---- Input material

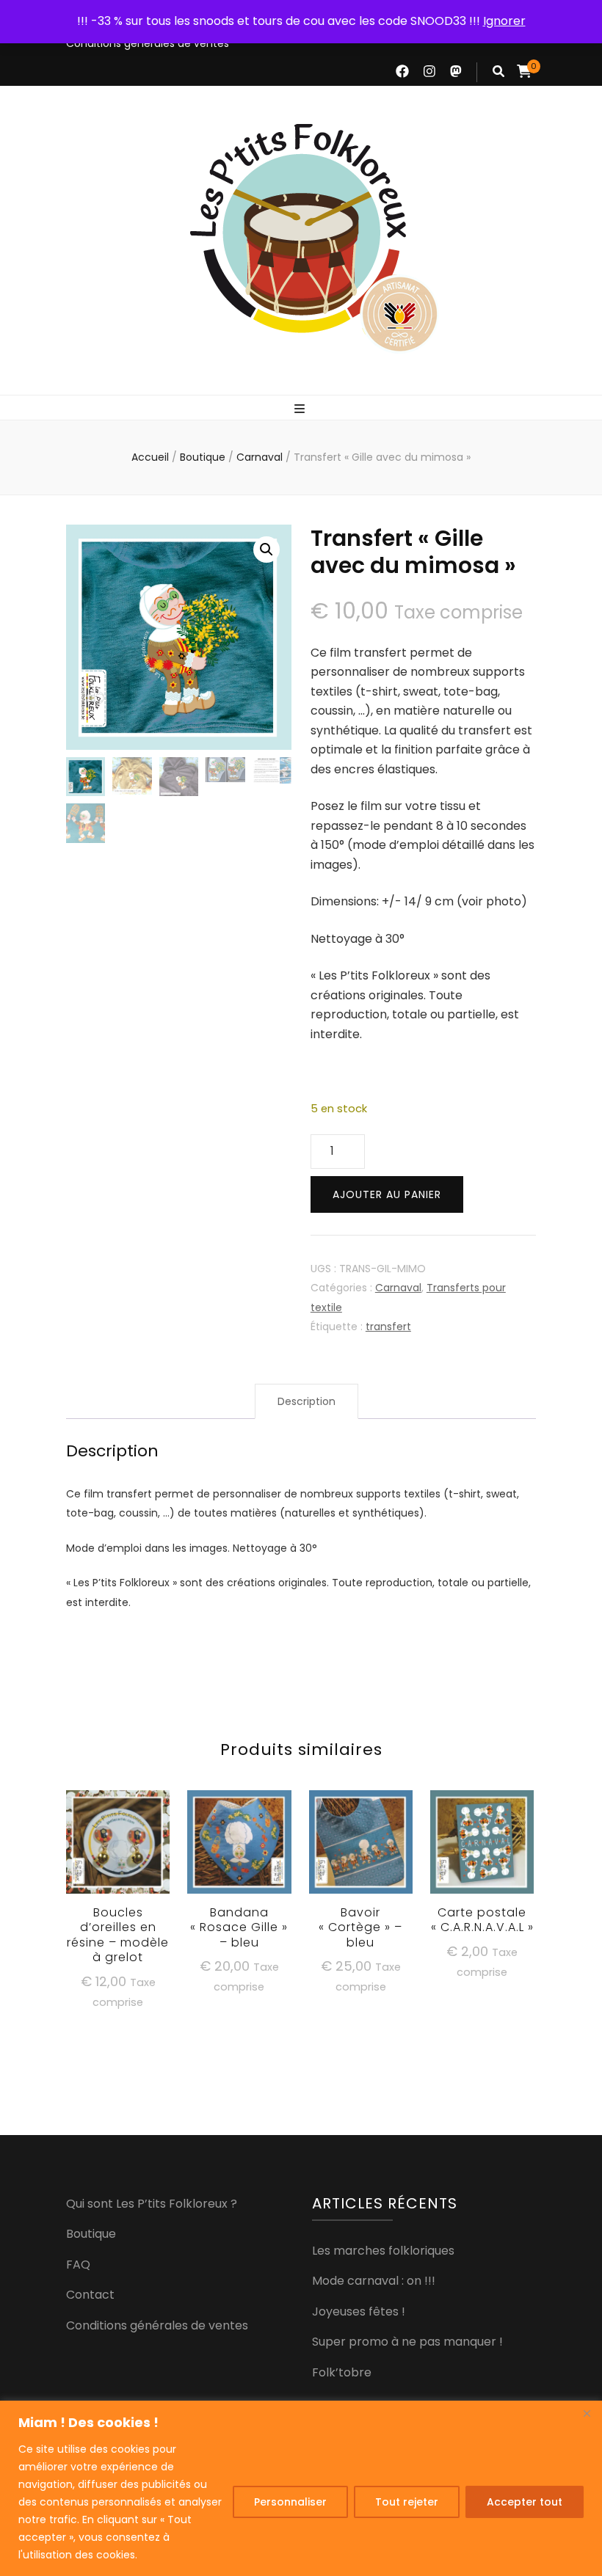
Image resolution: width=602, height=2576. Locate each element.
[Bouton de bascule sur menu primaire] (301, 409)
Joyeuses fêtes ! (358, 2311)
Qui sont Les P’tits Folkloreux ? (151, 2203)
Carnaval (398, 1287)
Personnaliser (290, 2502)
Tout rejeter (406, 2502)
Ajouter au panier (387, 1194)
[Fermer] (586, 2413)
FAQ (78, 2264)
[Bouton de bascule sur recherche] (498, 71)
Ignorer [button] (504, 20)
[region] (301, 2488)
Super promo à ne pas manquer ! (407, 2341)
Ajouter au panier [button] (117, 1863)
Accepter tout (524, 2502)
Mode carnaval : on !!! (373, 2280)
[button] (266, 549)
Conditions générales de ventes (147, 43)
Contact (90, 2294)
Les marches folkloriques (383, 2250)
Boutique (91, 2233)
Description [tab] (307, 1401)
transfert (388, 1326)
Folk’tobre (341, 2372)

--------

What to work on: Word for word, restate the line that contains "Qui sont Les P’tits Folkloreux ? (151, 2203)" and each line after it, up to and including the last line of the listing; include nothing else.

Answer section:
Qui sont Les P’tits Folkloreux ? (151, 2203)
Carnaval (398, 1287)
Personnaliser (290, 2502)
Tout rejeter (406, 2502)
Ajouter au panier (387, 1194)
[Fermer] (586, 2413)
FAQ (78, 2264)
[Bouton de bascule sur recherche] (498, 71)
Ignorer [button] (504, 20)
[region] (301, 2488)
Super promo à ne pas manquer ! (407, 2341)
Ajouter au panier [button] (117, 1863)
Accepter tout (524, 2502)
Mode carnaval : on !!! (373, 2280)
[button] (266, 549)
Conditions générales de ventes (147, 43)
Contact (90, 2294)
Les marches folkloriques (383, 2250)
Boutique (91, 2233)
Description [tab] (307, 1401)
transfert (388, 1326)
Folk’tobre (341, 2372)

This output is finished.